A ten-year clinical trial has seen survival rates in children with the most common form of childhood cancer, acute lymphoblastic leukaemia (ALL), double to 70%.
The study gives new hope to children with a high-risk of relapse, based on the results of a novel test developed by scientists at the Children’s Cancer Institute Australia (CCIA) – a recipient of over $3.2 million in ACRF funding.
The test works by detecting Minimal Residual Disease (MRD) in the bone marrow of children with ALL. It identifies patients who (despite appearances) are not responding to treatment as well as others, allowing clinicians to reassess their treatment options and maximise the patient’s chance of a full recovery.

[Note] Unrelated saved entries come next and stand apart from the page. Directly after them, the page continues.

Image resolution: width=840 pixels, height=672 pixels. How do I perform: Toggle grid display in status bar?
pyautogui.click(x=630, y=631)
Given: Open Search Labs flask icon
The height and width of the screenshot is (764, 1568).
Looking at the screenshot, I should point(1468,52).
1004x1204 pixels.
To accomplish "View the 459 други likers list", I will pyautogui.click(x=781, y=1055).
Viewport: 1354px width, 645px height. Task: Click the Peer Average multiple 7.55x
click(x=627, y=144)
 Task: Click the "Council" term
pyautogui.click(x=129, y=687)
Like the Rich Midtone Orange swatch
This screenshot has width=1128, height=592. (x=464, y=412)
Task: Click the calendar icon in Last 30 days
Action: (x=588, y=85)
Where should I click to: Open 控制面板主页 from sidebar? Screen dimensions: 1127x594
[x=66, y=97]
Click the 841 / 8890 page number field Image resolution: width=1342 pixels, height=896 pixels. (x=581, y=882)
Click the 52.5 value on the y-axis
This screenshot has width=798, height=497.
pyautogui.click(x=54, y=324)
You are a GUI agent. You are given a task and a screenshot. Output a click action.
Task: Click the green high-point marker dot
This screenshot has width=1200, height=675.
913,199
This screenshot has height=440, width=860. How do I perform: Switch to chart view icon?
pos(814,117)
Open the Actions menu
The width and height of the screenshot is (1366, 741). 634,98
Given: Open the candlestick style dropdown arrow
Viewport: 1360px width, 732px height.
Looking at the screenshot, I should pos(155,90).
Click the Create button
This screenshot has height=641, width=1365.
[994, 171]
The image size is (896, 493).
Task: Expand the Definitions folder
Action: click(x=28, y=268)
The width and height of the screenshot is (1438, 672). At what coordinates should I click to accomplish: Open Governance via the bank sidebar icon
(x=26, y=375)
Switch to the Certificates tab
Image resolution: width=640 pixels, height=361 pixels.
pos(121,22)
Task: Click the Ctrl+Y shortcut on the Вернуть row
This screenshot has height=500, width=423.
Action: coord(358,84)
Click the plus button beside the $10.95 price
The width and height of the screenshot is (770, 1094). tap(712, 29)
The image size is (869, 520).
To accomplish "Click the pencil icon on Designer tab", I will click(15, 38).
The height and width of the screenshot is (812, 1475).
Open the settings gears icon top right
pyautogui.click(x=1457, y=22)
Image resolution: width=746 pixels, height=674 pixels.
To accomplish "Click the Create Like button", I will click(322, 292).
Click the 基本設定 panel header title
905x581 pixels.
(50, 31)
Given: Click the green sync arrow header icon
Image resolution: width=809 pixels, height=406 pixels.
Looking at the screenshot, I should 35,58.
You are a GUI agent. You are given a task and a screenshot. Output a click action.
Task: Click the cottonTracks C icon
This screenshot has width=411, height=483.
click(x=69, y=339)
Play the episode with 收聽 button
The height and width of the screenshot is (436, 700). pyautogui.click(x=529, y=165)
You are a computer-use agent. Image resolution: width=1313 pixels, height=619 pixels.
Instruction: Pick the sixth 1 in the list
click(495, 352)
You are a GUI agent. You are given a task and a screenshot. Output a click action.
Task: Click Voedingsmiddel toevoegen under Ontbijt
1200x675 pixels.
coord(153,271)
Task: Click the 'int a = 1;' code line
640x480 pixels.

“The MRD test can detect one leukaemia cell among 100,000 healthy cells in the bone marrow, and this allows clinicians to tailor a child’s treatment,” said Professor Glenn Marshall, Head of Translational Research at CCIA (and Director of the Kids Cancer Centre, Sydney Children’s Hospital Randwick).
“When a child is classified as high-risk through the MRD test, their therapy is intensified in order to improve the chance of survival.”
The study enrolled more than 650 Australian children, and also ran across the Netherlands and New Zealand. It represents a major step towards personalised cancer care, showing that a new intensive chemotherapy protocol, and in many cases, allogeneic bone marrow transplants can provide new hope to high-risk ALL patients who are identified at the early stages of treatment.
Professor Murray Norris, Deputy Director of CCIA, led the research team that pioneered the MRD test and says its success is due largely to the close partnership between CCIA and The Sydney Children’s Hospitals Network.
“MRD testing is now considered part of the Standard of Care, and our test results are routinely used to guide treatment decisions in clinics across the country,” says Professor Norris.
The results of the Study were published in the prestigious journal, Leukaemia.